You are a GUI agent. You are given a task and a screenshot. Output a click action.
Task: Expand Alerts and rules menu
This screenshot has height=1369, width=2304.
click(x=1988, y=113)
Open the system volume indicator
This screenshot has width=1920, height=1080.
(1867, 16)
##############################
■ TASK ITEM
The line containing "Task: Expand Alerts and rules menu" marks where to begin; copy it and every later line exactly, through the end of the data.

■ RESPONSE TO THE TASK
Task: Expand Alerts and rules menu
This screenshot has height=1369, width=2304.
click(x=1988, y=113)
Open the system volume indicator
This screenshot has width=1920, height=1080.
(1867, 16)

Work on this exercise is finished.